#### [The data]
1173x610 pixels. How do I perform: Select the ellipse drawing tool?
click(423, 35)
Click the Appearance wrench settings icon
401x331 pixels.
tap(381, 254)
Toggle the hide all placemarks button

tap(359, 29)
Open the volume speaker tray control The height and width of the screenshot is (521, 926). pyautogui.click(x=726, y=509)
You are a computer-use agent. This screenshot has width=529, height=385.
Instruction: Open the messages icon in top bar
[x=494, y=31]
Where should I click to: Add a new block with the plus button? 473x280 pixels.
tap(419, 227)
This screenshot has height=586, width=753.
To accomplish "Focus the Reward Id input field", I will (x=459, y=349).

---

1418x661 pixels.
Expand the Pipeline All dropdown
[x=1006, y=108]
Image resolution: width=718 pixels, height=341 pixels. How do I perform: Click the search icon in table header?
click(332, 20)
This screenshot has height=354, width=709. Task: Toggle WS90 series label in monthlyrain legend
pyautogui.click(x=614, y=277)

#### [Work task]
Copy out the range of lines above starting at the line with "1173x610 pixels. How" and ending at the line with "This screenshot has height=586, width=753.", exactly and including both.

#### [Response to this task]
1173x610 pixels. How do I perform: Select the ellipse drawing tool?
click(423, 35)
Click the Appearance wrench settings icon
401x331 pixels.
tap(381, 254)
Toggle the hide all placemarks button

tap(359, 29)
Open the volume speaker tray control The height and width of the screenshot is (521, 926). pyautogui.click(x=726, y=509)
You are a computer-use agent. This screenshot has width=529, height=385.
Instruction: Open the messages icon in top bar
[x=494, y=31]
Where should I click to: Add a new block with the plus button? 473x280 pixels.
tap(419, 227)
This screenshot has height=586, width=753.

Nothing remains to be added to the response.